LAHORE: Lahore High Court Chief Justice Muhammad Qasim Khan has ruled that smuggling of petrol from Iran into Pakistan is a serious charge against those at the helm of affairs.
“This is not short of shocking disclosure that one of the basic requirements of a country, directly connected with our security, was being completed through an illegal mean i.e. smuggling,” the chief justice observed in written order issued on Thursday about last week proceedings on a petition against shortage of petrol in the country.
Secretary Petroleum Asad Hayauddin had appeared before the court and stated that one of the reasons for shortage of petroleum products was strict check at Iran Border after March 19, 2020, from where approximately 1.2 metric ton of petrol was illegally smuggled inside Pakistan, on daily basis.
“Apart from the fact that such an illegal act is being conducted, it is very well in the knowledge of the concerned authorities, still allowing such illegal activity to continue, is a serious charge against all the concerned sitting on helm of affairs,” said the order.
About the failure of the government to control the shortage of the fuel, the chief justice observed that it is not only the federal government or the federal agencies who have shown exemplary slackness, even the authorities at provincial level have failed to do what the law had required from them.
He noted that there is no secret that on one hand the petroleum and allied products are like blood to the body in terms of daily usage/consumption in social, domestic and allied sectors, while on the other hand even the security of our nation is deeply connected with these commodities.
“Stoppage, shortage, hoarding of petroleum or lack of control on prices, mean the concerned responsible agencies are in a position to even compromise our sovereignty,” Chief Justice regretted in his order.
“This court is compelled to observe that prima facie it is tantamount to criminal negligence and once it is established from the record that the matter had been brought to the notice of the highest decision taking body i.e. federal cabinet, still inaction on its part, mean that the charge of criminal negligence cannot be restricted only to the government functionaries,” said the order.
It said unfortunately it appears that our agencies have failed or are badly failing to protect the fundamental rights of the citizens and in such a situation courts being custodian of the Constitution are to enforce fundamental rights in all respects.
The chief justice had also taken exception to non-appearance of Ogra’s chairperson Uzma Adil due to fear of Covid-19. An application for exemption from personal appearance was also filed on her behalf.

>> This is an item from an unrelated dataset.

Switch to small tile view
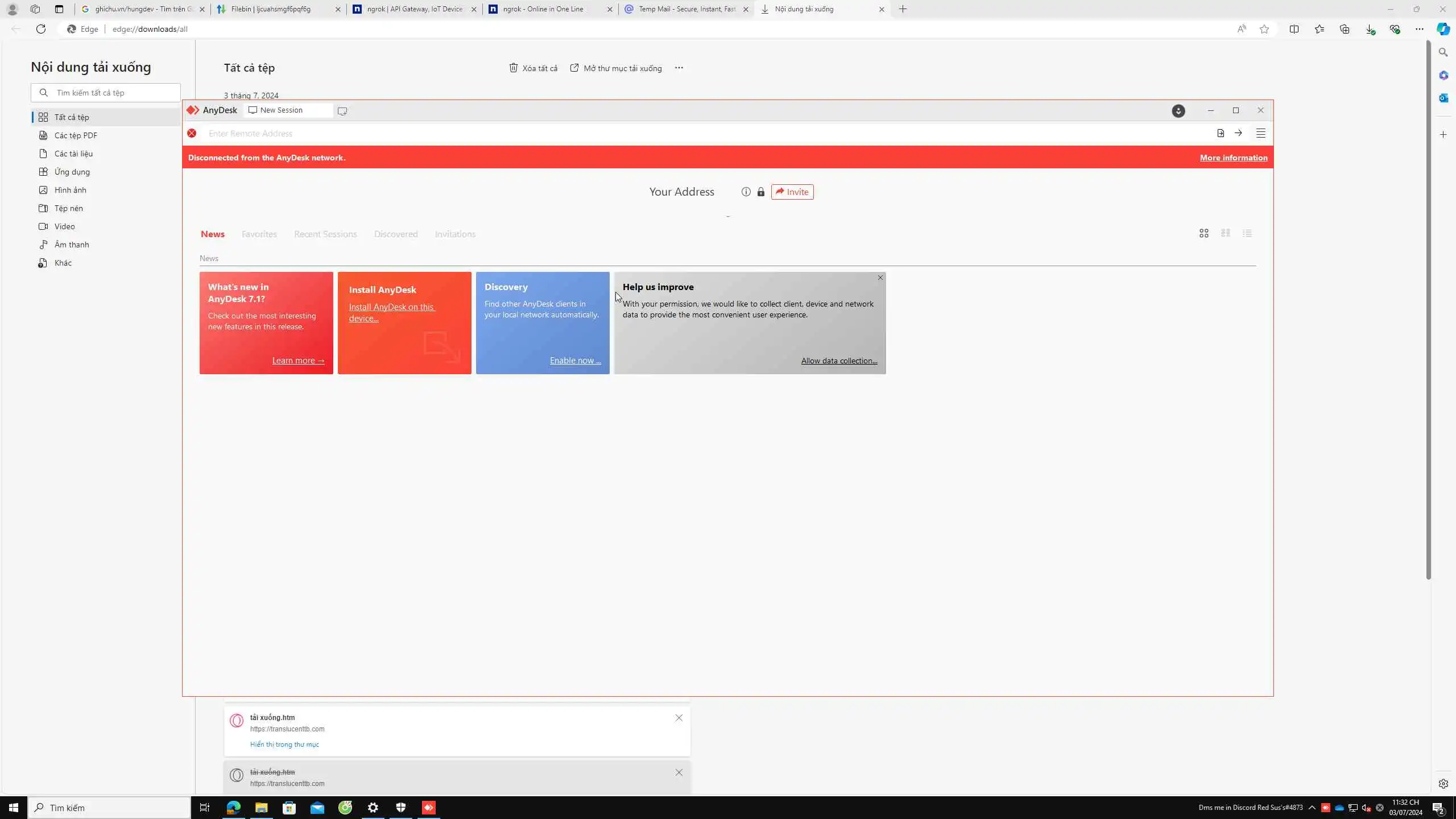This screenshot has width=1456, height=819. pos(1225,233)
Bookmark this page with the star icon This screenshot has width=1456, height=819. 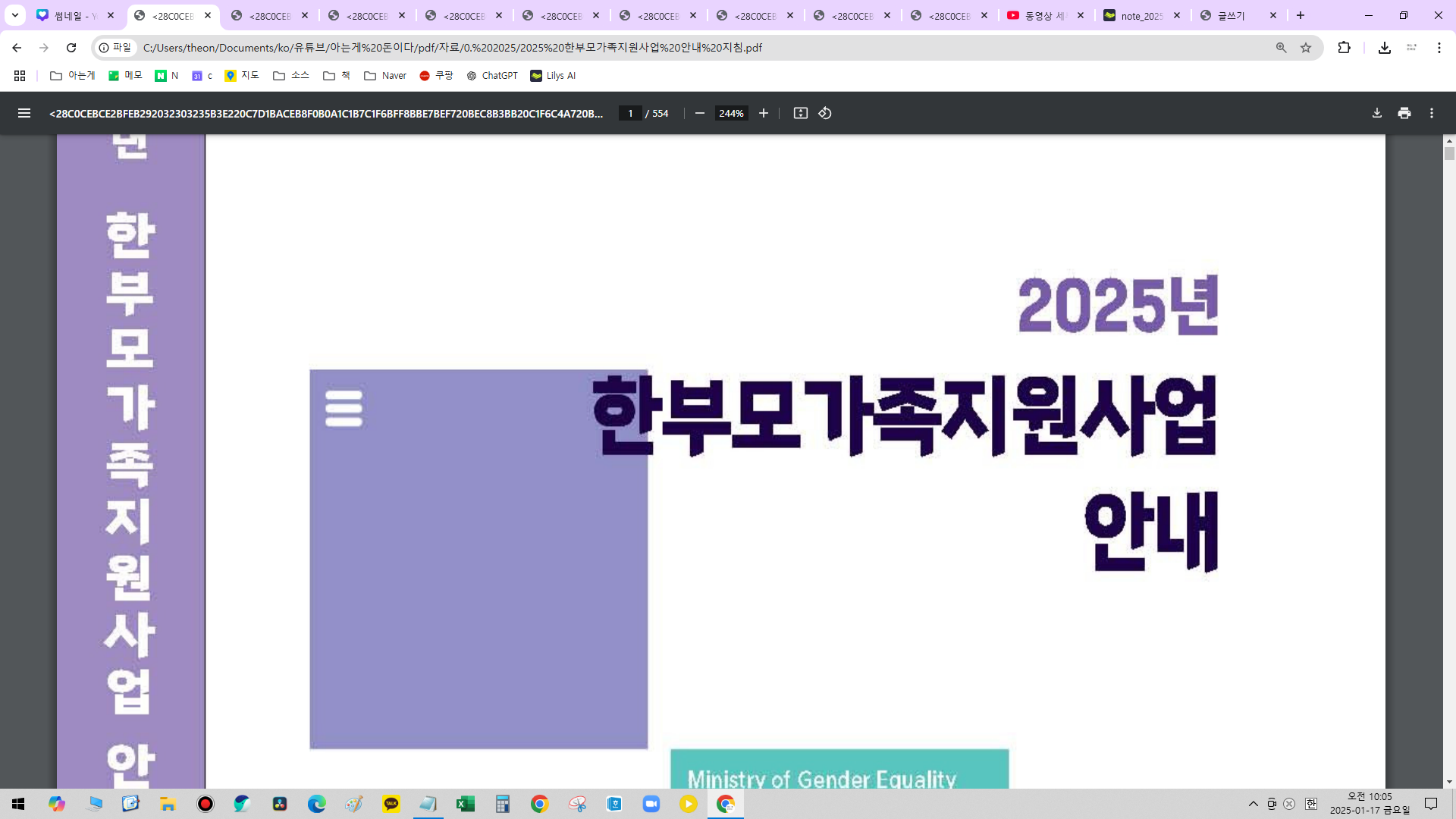pos(1306,48)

As per the written order, the application is dismissed with a cost of Rs100,000 to Ogra with further direction to the chairperson to ensure her presence in the court on next hearing. The principal secretary to the prime minister is also required to appear on next hearing while the secretary petroleum is directed to submit a report with his affidavit about stock position of respective license holder companies. The CJ will resume hearing on June 30.